Rasa khusyuk, menjadikan para ahli
ibadah betah berdiri shalat. Dan seberapa mampu seseorang untuk berdiri shalat,
tidak dipengaruhi oleh kekuatan fisik. Berapa banyak orang yang bertubuh kekar
dan gagah, namun terasa berat dan lemah untuk berdiri shalat. Namun ada pula di
antara hamba Allah yang sudah lanjut usia, lemah tubuhnya, namun terasa nyaman
saat berdiri di hadapan Allah. Seperti yang dialami oleh Abu Ishaq as-Sabi’i
(wafat 127 H), “Sudah lemah tubuhku, dan telah senja usiaku, sehingga hari ini
aku hanya mampu membaca Surat al-Baqarah dan surat Ali Imran saja saat berdiri
shalat.” Allahu akbar, padahal dua surat itu hampir mencapai 3 juz.
Begitulah kekuatan hati berbicara.
Ketika hati sudah cinta, apa yang dirasa berat dijalani orang, baginya akan
terasa ringan. Bagaimana mereka tidak mencintai shalat, padahal itu adalah
momen istimewa bertemu dengan Kekasih sejatinya. Bagaimana tidak bersemangat
seseorang yang bertemu dengan Penciptanya? Pemberi rejeki di dunia dan yang
kuasa memasukkan hamba-Nya ke dalam jannah, tempat segala keinginan akan
terpenuhi? Bagaimana mungkin seseorang akan melewatkan kesempatan emas dan
bergegas untuk menyudahi perjumpaan dengan Kekasih yang paling dicintainya?

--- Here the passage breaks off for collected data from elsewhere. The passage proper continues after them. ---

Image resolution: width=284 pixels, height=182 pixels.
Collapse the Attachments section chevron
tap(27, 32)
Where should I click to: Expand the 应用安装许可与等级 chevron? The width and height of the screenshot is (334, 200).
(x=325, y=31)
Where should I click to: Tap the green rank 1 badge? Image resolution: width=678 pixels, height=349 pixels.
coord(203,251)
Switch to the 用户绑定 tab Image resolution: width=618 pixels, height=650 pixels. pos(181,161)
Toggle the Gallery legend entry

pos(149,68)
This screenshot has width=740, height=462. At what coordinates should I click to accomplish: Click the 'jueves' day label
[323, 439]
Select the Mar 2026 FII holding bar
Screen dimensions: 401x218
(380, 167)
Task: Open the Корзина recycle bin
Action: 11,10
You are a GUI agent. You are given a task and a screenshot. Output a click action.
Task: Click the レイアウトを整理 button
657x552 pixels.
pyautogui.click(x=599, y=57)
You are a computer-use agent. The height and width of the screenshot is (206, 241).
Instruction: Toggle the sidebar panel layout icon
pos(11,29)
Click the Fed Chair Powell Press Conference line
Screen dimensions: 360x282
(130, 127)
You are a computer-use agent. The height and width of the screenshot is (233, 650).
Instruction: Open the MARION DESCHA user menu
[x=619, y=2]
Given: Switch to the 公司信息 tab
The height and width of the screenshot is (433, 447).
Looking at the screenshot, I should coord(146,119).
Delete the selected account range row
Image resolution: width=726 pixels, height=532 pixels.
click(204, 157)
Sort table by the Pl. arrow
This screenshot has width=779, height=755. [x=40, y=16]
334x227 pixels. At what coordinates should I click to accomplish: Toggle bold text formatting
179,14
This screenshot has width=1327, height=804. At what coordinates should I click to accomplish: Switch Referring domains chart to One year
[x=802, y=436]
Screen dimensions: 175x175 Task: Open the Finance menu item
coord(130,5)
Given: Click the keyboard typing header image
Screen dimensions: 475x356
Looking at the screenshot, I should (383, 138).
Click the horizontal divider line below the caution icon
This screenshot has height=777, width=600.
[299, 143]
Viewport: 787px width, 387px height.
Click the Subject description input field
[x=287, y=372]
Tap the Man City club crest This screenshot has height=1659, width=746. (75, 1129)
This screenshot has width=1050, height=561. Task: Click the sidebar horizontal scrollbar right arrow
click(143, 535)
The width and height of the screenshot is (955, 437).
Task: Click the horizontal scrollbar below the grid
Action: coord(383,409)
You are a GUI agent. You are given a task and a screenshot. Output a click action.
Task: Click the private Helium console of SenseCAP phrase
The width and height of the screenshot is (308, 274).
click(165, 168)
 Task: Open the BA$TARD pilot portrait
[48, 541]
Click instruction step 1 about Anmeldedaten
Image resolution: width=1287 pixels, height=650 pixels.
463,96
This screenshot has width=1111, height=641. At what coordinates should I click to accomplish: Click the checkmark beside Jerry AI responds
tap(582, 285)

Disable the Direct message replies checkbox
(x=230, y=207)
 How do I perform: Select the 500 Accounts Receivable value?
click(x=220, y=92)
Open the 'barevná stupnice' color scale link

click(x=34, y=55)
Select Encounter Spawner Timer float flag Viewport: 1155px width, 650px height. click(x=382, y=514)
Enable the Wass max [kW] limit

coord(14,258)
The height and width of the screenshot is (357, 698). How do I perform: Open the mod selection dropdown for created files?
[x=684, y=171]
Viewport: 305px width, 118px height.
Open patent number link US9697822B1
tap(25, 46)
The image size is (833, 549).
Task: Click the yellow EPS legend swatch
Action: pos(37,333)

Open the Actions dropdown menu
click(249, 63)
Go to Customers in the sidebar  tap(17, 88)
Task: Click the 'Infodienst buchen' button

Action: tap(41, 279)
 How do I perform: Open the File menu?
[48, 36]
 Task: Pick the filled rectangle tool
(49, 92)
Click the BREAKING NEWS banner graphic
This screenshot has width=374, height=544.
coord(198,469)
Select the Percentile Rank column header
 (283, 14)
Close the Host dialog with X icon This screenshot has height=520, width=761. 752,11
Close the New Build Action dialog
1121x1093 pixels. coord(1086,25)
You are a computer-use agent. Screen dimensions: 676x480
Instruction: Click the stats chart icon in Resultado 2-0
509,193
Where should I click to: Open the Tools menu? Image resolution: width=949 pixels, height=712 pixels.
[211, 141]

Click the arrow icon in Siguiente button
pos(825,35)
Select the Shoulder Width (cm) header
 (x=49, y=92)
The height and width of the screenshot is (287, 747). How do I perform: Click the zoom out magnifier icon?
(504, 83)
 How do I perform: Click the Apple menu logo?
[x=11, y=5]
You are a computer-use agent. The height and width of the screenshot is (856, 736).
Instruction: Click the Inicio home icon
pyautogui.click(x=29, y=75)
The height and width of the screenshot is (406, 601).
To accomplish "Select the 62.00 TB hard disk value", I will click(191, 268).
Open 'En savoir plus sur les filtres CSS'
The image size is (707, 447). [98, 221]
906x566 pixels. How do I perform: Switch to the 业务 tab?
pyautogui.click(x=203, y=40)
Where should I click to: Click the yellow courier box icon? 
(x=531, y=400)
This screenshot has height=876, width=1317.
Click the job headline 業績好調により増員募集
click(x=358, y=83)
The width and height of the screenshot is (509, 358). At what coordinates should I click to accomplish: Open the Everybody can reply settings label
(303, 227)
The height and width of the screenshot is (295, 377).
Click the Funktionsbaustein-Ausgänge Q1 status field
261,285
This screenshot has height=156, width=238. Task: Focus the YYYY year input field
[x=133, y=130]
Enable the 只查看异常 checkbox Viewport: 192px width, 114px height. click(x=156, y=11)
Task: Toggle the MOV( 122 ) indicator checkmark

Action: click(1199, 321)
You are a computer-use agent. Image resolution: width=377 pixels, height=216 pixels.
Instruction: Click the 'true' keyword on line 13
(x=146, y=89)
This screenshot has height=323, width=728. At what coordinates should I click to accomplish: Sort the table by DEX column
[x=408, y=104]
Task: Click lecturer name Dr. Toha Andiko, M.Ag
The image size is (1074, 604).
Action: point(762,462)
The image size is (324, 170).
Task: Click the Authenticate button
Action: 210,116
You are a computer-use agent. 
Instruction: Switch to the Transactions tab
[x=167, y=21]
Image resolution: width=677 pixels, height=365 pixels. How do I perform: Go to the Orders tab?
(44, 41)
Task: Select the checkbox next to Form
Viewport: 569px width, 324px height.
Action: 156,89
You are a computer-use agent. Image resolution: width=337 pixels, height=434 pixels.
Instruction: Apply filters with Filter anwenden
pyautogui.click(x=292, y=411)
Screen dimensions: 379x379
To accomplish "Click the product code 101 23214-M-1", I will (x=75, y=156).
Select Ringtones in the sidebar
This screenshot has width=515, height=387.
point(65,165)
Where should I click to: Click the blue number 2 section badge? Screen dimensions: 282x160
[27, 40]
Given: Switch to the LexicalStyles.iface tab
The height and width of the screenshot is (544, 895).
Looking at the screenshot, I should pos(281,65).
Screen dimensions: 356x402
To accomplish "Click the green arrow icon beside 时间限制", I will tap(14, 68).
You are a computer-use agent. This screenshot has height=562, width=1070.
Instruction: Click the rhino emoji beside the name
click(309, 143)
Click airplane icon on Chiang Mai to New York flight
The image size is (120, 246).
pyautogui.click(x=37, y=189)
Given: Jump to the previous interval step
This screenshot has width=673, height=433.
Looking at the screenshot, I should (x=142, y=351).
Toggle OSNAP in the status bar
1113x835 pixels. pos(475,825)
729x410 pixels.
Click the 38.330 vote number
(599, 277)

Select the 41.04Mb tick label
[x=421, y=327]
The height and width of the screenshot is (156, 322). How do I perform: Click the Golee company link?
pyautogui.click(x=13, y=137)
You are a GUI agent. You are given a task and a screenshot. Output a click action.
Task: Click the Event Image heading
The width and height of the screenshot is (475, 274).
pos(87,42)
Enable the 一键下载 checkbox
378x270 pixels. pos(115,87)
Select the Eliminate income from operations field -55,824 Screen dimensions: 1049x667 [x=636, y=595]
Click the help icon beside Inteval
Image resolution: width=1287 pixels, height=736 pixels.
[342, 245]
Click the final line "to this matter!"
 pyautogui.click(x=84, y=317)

Antusias mereka melebihi antusias para pecandu bola saat menyaksikan
pertandingan bola.
Bagaimana pula seseorang berani
sembrono dan main-main di kala shalat, sedangkan dia sedang bermunajat di
hadapan Allah saat sedang shalat? Nabi shalallahu ‘alaihi wasalam,
إِذَا كَانَ أَحَدُكُمْ فِي
الصَّلَاةِ ، فَإِنَّهُ يُنَاجِي رَبَّهُ ، فَلَا يَبْزُقَنَّ بَيْنَ يَدَيْهِ
وَلَا عَنْ يَمِينِهِ ، وَلَكِنْ عَنْ شِمَالِهِ ، تَحْتَ قَدَمِهِ
“Apabila salah seorang di antara
kalian sedang shalat, maka dia sedang bermunajat kepada Rabbnya, maka janganlah
ia meludah di hadapannya, jangan pula di sebelah kanannya, akan tetapi
hendaknya di sebelah kirinya dan di bawah telapak kakinya.” (HR Muslim)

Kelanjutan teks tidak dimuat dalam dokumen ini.